За последний год хакерская группа «Akira», занимающаяся распространением вымогательского программного обеспечения, атаковала свыше 250 организаций и нанесла ущерб критической инфраструктуре в Северной Америке, Европе и Австралии, о чём недавно сообщили представители CISA, ФБР и европейских правоохранительных органов. С марта 2023 года группа заработала на вымогательстве примерно 42 миллиона долларов.

Изначально группировка атаковала только Windows-системы, но позже стала также активно использовать Linux-версии вредоносов для атаки на виртуальные машины VMware ESXi, широко распространённые в крупных компаниях.

Для получения доступа к корпоративным сетям «Akira» обычно использует известные уязвимости, такие как CVE-2020-3259 и CVE-2023-20269, а также методы фишинга и прочие инструменты. После проникновения в сеть злоумышленники отключают программное обеспечение безопасности жертвы, чтобы незаметно перемещаться по её сети.

По информации правоохранительных органов, хакеры используют различные инструменты, включая легитимные программы FileZilla, WinRAR и AnyDesk. Злоумышленники из «Akira» обычно не оставляют первоначальных требований о выкупе или инструкций по оплате, начиная переговоры только после непосредственного контакта с жертвой.

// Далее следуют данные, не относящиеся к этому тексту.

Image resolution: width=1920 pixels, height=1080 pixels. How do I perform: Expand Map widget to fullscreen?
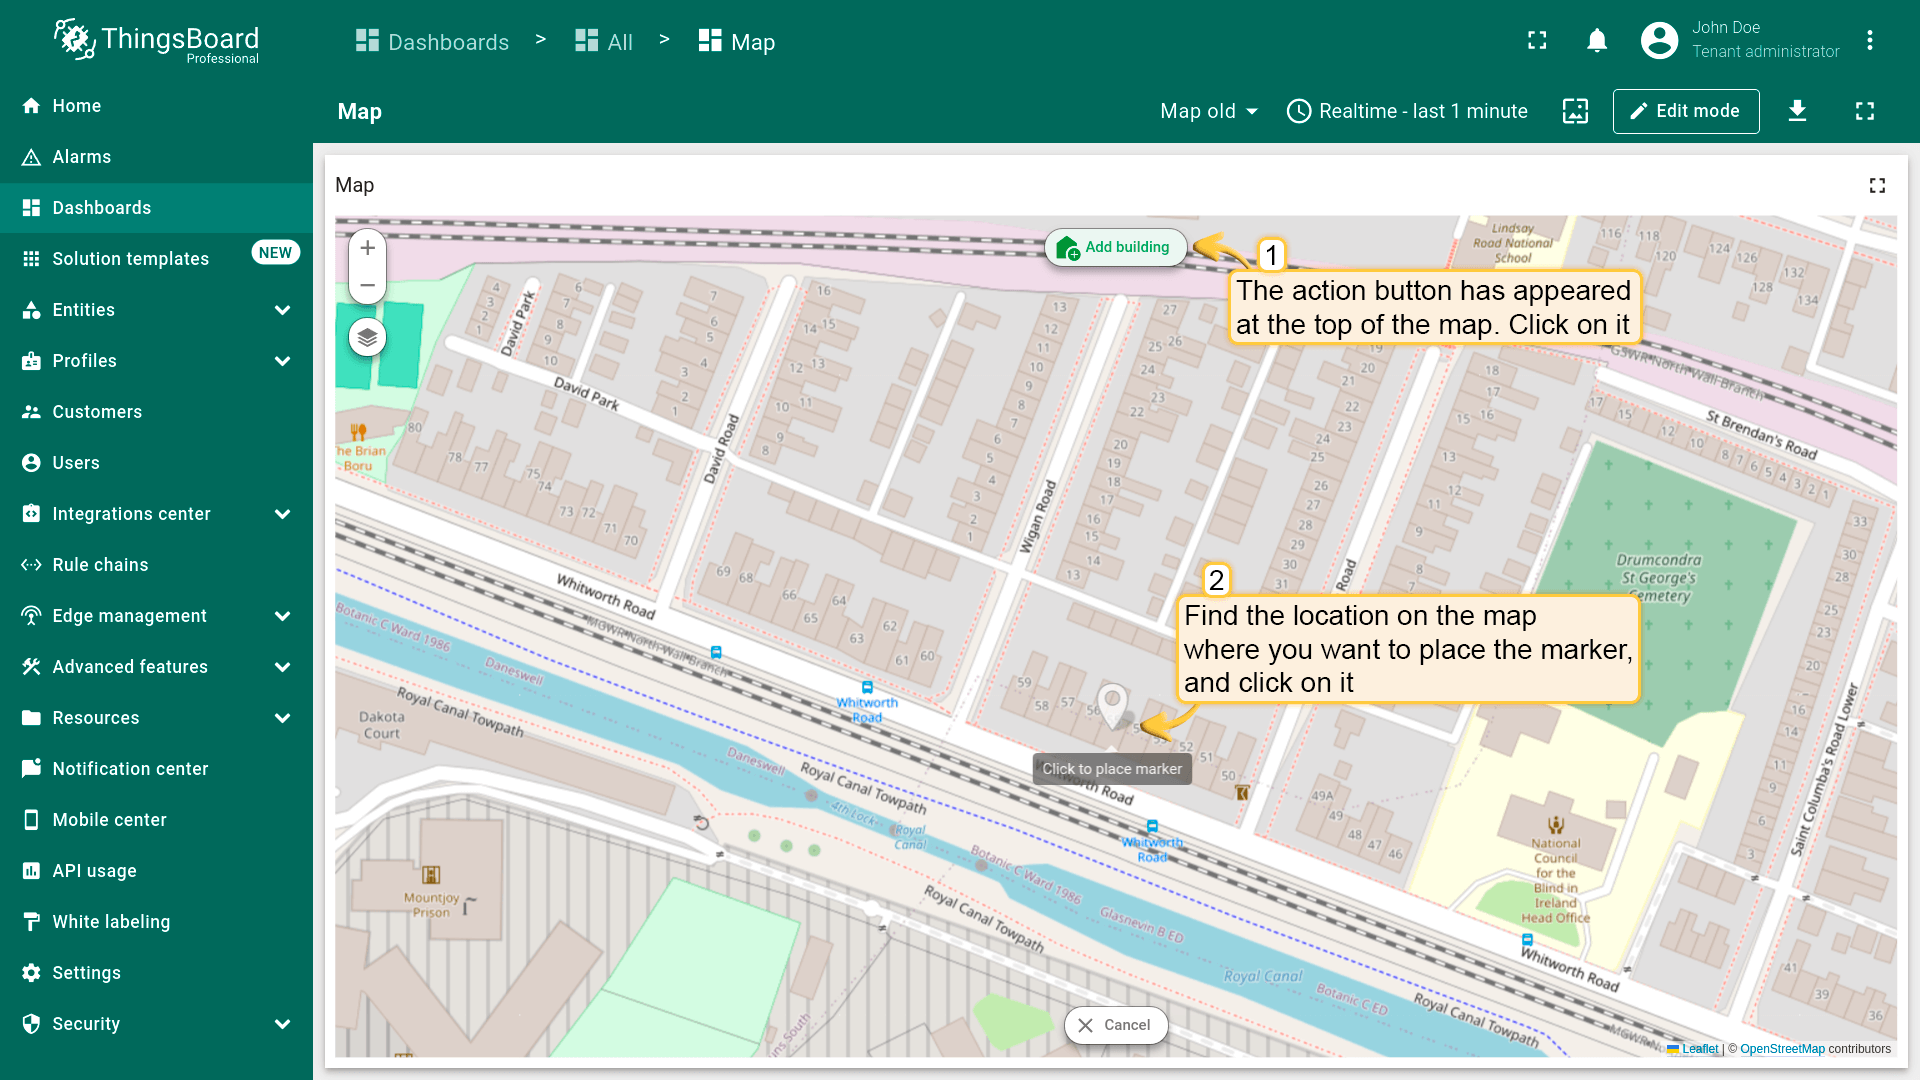[x=1877, y=186]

Выкупы всегда выплачиваются в биткойнах на адреса криптокошельков, предоставленные злоумышленниками. Для усиления давления группа также угрожает опубликовать украденные данные в открытом доступе, а в некоторых случаях и вовсе звонит в офис атакованных компаний и запугивает своих жертв по телефону.

За короткое время с начала своей деятельности группа совершила большое количество атак. Например, в этом году хакеры «Akira» взяли на себя ответственность за атаки на крупных поставщиков облачных услуг, университеты, правительственные и банковские учреждения. Всё это позволяет экспертам предположить, что группировка состоит из опытных специалистов в сфере кибервымогательства.

Исследователи из компании Arctic Wolf проанализировали некоторые транзакции с криптовалютами, связанные с деятельностью «Akira», и выяснили, что используемые злоумышленниками адреса кошельков определённым образом связаны с ныне несуществующей группировкой «Conti».

Несмотря на выпуск дешифровщика для затронутых программой-вымогателем «Akira» файлов в июне прошлого года, группировка смогла быстро устранить уязвимости шифрования в своём ПО и вскоре продолжила атаки с новой силой.